▶ Supplied records
# # # #
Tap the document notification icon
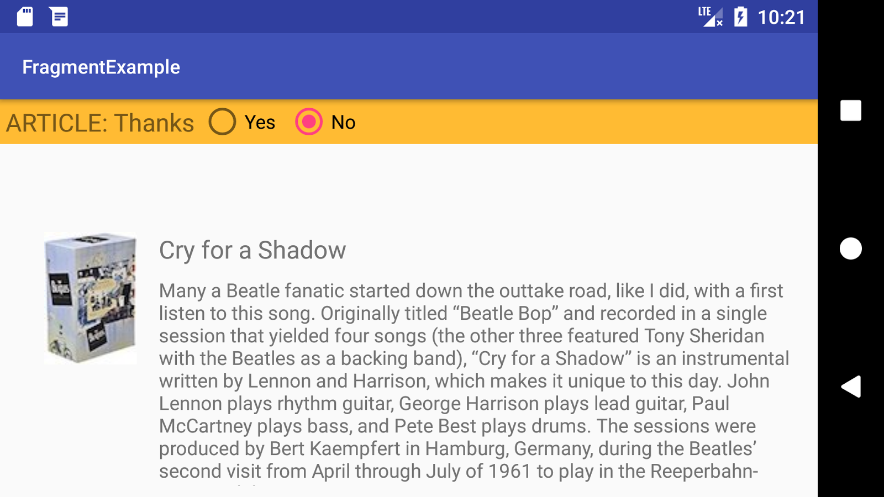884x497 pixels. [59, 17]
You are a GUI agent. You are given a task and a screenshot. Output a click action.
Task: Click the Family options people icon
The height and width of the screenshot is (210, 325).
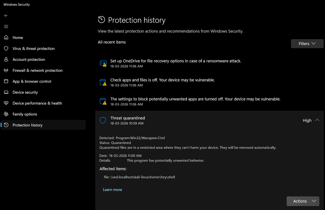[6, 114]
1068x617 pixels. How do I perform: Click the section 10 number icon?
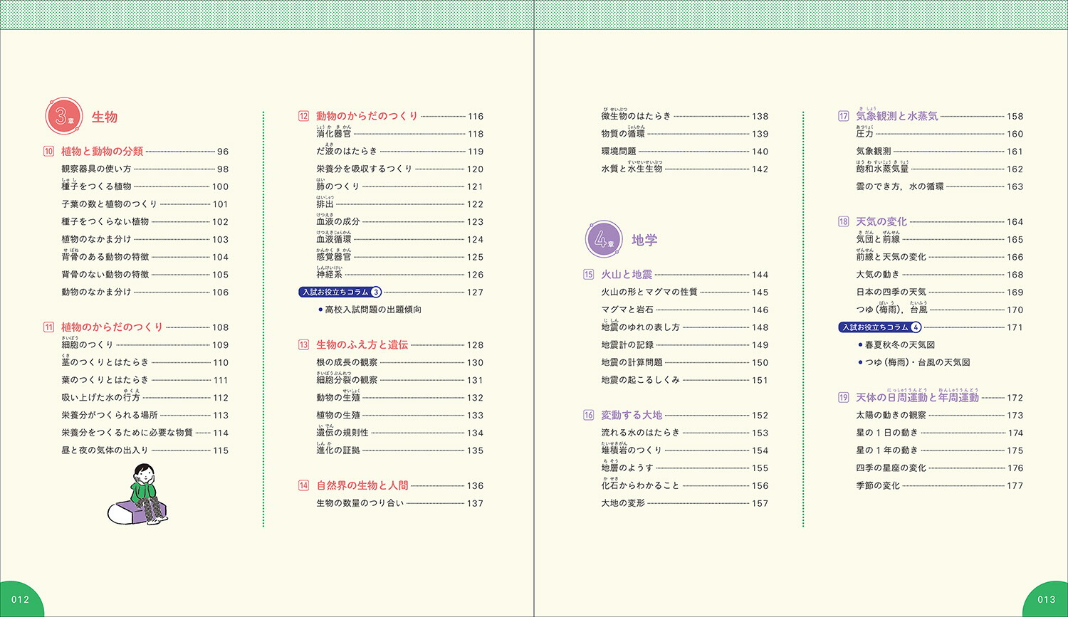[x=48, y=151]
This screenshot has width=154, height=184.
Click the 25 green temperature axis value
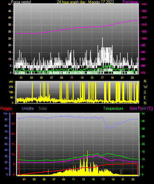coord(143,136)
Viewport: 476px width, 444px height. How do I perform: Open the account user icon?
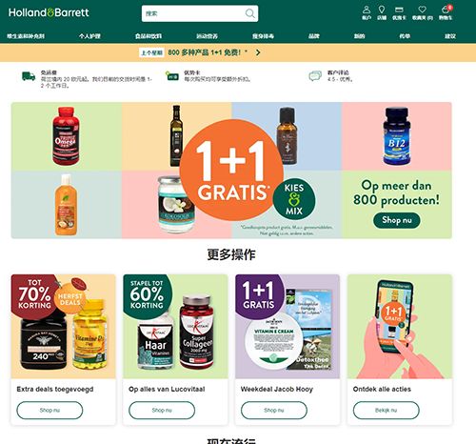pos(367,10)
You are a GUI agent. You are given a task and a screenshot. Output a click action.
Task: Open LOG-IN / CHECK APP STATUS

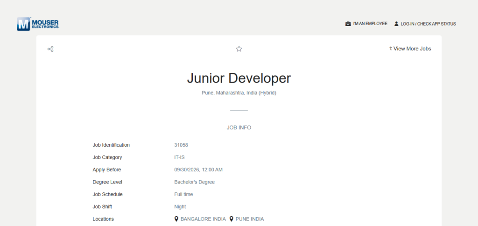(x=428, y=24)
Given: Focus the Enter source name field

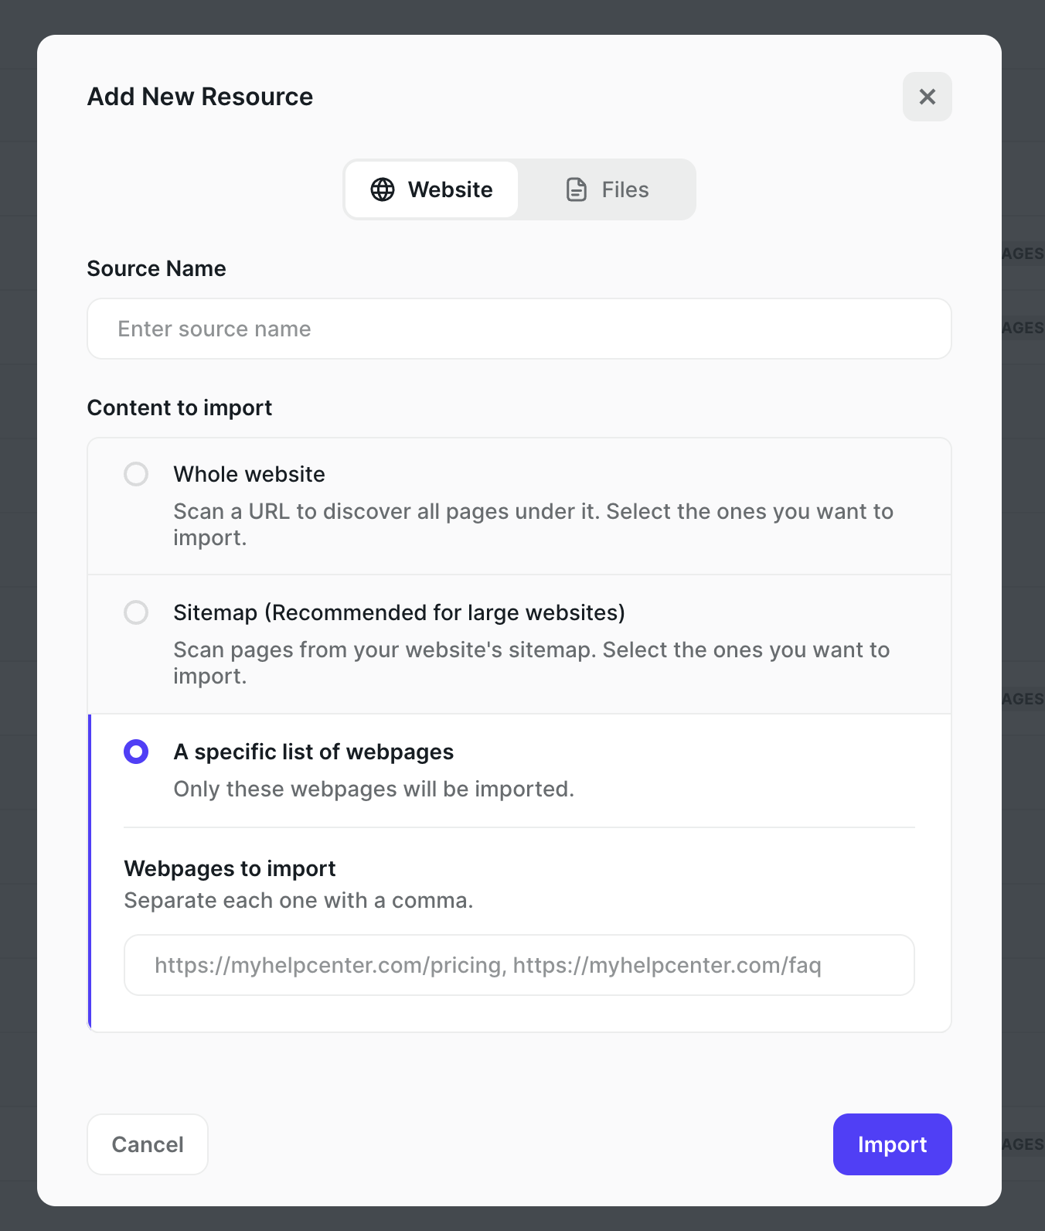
# # # #
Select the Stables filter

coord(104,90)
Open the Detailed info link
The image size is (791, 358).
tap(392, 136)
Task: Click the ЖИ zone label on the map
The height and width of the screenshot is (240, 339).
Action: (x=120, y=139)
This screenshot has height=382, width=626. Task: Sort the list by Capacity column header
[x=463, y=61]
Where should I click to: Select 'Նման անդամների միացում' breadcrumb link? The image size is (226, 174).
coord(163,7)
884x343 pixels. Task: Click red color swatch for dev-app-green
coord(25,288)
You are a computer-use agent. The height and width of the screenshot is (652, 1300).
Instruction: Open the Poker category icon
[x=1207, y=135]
# # # #
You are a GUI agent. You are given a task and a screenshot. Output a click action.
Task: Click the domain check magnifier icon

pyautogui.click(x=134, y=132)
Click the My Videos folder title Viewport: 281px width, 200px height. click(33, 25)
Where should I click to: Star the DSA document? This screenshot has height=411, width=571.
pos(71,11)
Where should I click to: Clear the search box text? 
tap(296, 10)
# # # #
▶ What you need to do
Everything above from the line that has "Tap the document notification icon" down to the line that has "Given: Focus the Enter source name field" should be output exactly, with both of those lines included. Leave the pictures behind.

▶ Solution to the problem
Tap the document notification icon
884x497 pixels. [59, 17]
You are a GUI agent. You are given a task and a screenshot. Output a click action.
Task: Click the Family options people icon
The height and width of the screenshot is (210, 325).
[6, 114]
1068x617 pixels. How do I perform: Click the section 10 number icon?
[x=48, y=151]
This screenshot has width=154, height=184.
Click the 25 green temperature axis value
coord(143,136)
Viewport: 476px width, 444px height. How do I perform: Open the account user icon?
pos(367,10)
You are a GUI agent. You are given a task and a screenshot. Output a click action.
Task: Open LOG-IN / CHECK APP STATUS

(x=428, y=24)
Given: Focus the Enter source name field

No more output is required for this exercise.